▶ _Problem details_
This exercise calls for every line of the data below with the string "computer" in it.

-------- The records

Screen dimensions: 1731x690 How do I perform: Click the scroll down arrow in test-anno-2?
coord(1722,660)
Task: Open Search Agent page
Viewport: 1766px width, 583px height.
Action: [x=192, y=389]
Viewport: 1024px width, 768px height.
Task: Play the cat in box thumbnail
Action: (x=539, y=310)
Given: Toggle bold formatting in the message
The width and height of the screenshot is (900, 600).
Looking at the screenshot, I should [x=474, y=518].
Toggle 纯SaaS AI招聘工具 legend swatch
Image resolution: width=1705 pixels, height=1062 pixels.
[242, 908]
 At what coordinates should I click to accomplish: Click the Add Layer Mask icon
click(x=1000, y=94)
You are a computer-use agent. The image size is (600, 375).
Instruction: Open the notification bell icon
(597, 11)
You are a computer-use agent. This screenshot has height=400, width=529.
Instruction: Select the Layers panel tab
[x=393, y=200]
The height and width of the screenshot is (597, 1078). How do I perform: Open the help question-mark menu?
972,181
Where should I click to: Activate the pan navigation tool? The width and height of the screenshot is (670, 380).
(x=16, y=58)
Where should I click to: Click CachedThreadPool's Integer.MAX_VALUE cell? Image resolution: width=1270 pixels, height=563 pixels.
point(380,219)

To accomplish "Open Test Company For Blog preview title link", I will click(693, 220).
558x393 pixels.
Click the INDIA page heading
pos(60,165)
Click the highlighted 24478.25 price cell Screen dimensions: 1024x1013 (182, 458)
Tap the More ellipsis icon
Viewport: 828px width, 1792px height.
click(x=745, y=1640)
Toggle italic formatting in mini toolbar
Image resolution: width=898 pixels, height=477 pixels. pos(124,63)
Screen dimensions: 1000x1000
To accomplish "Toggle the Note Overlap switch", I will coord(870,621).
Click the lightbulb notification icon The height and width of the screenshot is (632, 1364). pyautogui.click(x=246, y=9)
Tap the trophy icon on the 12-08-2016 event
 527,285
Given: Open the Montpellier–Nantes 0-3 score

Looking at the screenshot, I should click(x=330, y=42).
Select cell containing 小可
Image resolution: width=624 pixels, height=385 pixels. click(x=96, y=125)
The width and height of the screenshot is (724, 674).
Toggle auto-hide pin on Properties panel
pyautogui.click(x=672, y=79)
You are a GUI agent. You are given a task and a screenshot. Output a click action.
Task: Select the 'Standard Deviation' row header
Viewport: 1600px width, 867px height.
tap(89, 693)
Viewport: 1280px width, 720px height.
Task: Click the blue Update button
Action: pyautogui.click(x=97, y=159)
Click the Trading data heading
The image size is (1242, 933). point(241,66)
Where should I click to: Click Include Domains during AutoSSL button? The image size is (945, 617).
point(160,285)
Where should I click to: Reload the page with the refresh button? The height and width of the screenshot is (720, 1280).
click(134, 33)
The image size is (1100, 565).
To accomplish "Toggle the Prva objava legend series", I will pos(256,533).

----------------

▶ _Solved exercise_
You are a computer-use agent. The image size is (600, 375).
You are a computer-use agent. This screenshot has height=400, width=529.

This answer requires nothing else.